[begin DOCUMENT]

# 24-105L f/4 IS USM



## jcdeboever (Oct 18, 2021)

I have bought 2 new and 2 used and have sent everyone back. I assume it's bad luck. The 1st two were used and both were decentered and one lacked contrast and really bad in the corners, even stopped down. Iv'e tried them on film and digital (5DC and 5D2). The new ones just sucked overall. Should I keep trying? I have an old 28-85 USM (1st version) and it's stellar but it flares easy even with it's thin hood. I like that little extra focal length on both ends. I can live without it but just wondering if this is common? I have read good and bad about the lens but nothing concrete to make me totally give up.


----------



## NS: Nikon Shooter (Oct 18, 2021)

jcdeboever said:


> I assume it's bad luck… but nothing concrete to make me totally give up.



You mean give up the maker or photography?

I have not yet experience such a situation… knock on wood!


----------



## terry_g (Oct 18, 2021)

I have a 24-105L f/4 IS USM and am very happy with it.
Its my second one the first one after probably around 20,000
pictures had an internal ribbon cable failure.  I opted to sell
the old lens to someone who had it repaired and I bought a new one.
The new lens might be slightly less sharp than the first one but I am
very happy with the image quality and the zoom range. I use it on a
50D and 6D. 
Mine were both the version I not version II


----------



## jcdeboever (Oct 18, 2021)

NS: Nikon Shooter said:


> You mean give up the maker or photography?
> 
> I have not yet experience such a situation… knock on wood!


No, just sick of sending them back. May be bad luck. There are a crap load of used ones so there probably is a reason for that.


----------



## jcdeboever (Oct 18, 2021)

terry_g said:


> I have a 24-105L f/4 IS USM and am very happy with it.
> Its my second one the first one after probably around 20,000
> pictures had an internal ribbon cable failure.  I opted to sell
> the old lens to someone who had it repaired and I bought a new one.

[end DOCUMENT]

EXERCISE A: Write out the rows from the line containing "This screenshot has height=529, width=898." down through the line containing "Select lineup 阵容一 with green checkmark", including both of those lines.

[begin RAW RECORDS]

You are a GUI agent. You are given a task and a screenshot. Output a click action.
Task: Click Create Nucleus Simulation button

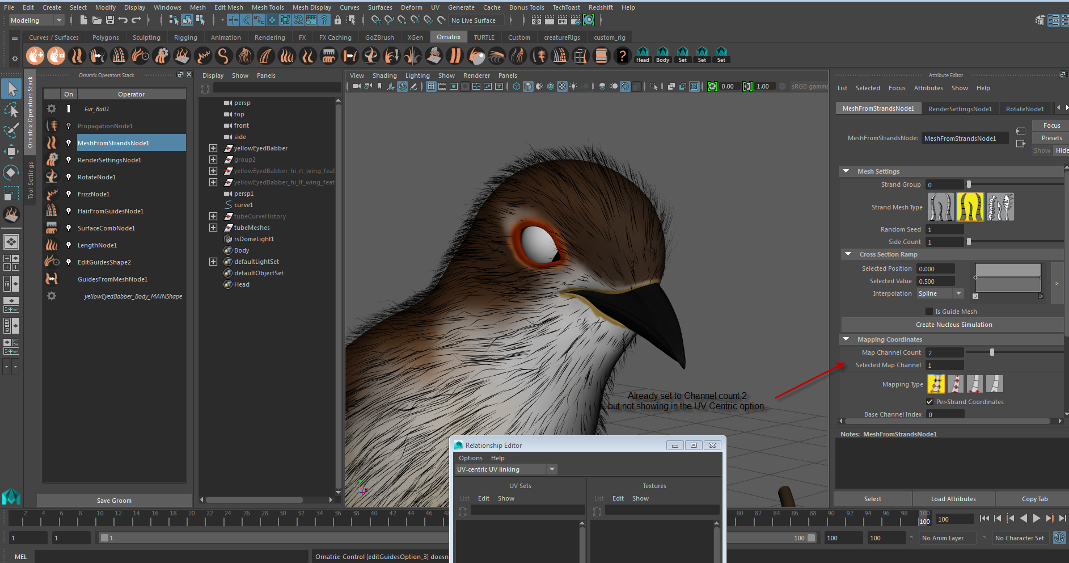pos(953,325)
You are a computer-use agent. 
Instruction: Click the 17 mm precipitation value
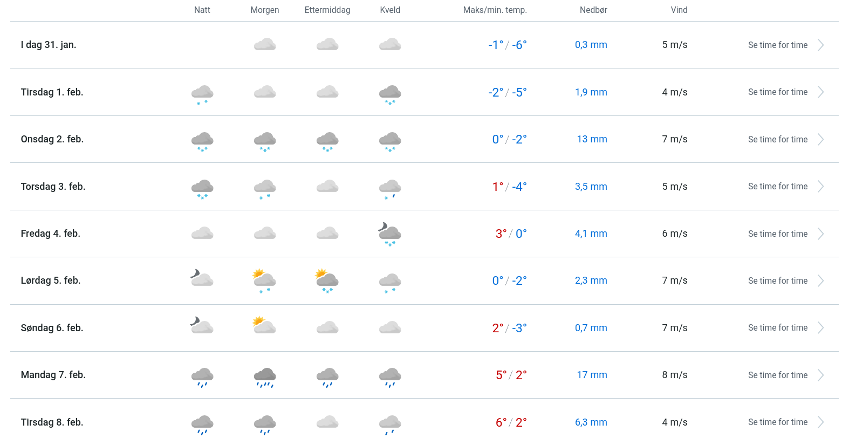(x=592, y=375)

[end RAW RECORDS]
[begin RAW RECORDS]

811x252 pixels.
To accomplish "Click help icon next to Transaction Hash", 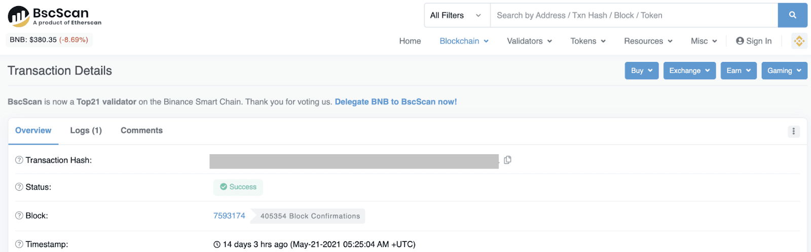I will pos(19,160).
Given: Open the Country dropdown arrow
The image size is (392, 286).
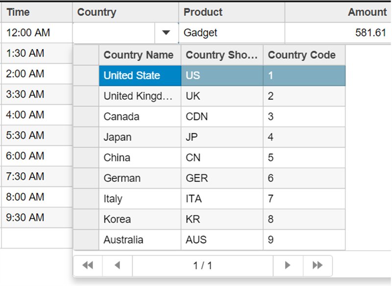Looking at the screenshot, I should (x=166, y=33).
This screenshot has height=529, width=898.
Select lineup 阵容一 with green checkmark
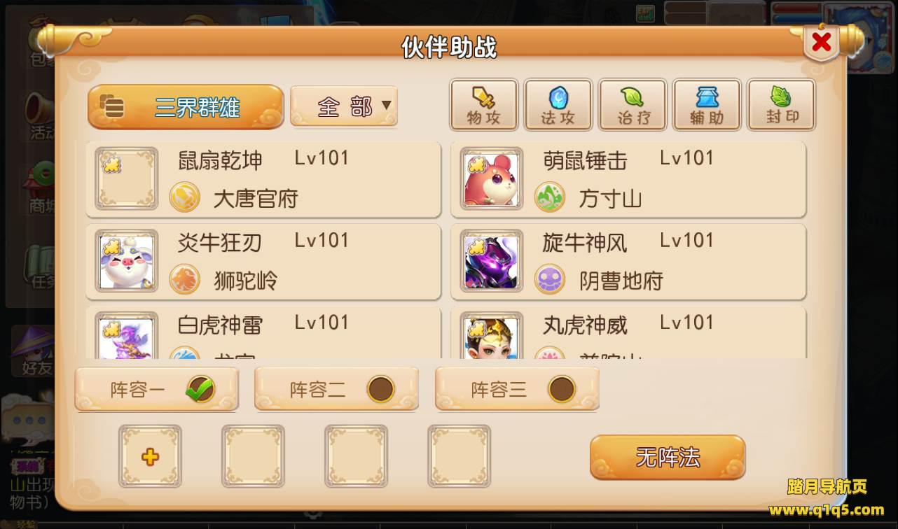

[end RAW RECORDS]

EXERCISE B: Could you give the lens thread again from "I have bought" down through "Shooter (Oct 18, 2021)", with "corners" changed to "edges"?

TASK RESPONSE A:
This screenshot has height=529, width=898.
Select lineup 阵容一 with green checkmark

TASK RESPONSE B:
I have bought 2 new and 2 used and have sent everyone back. I assume it's bad luck. The 1st two were used and both were decentered and one lacked contrast and really bad in the edges, even stopped down. Iv'e tried them on film and digital (5DC and 5D2). The new ones just sucked overall. Should I keep trying? I have an old 28-85 USM (1st version) and it's stellar but it flares easy even with it's thin hood. I like that little extra focal length on both ends. I can live without it but just wondering if this is common? I have read good and bad about the lens but nothing concrete to make me totally give up.


----------



## NS: Nikon Shooter (Oct 18, 2021)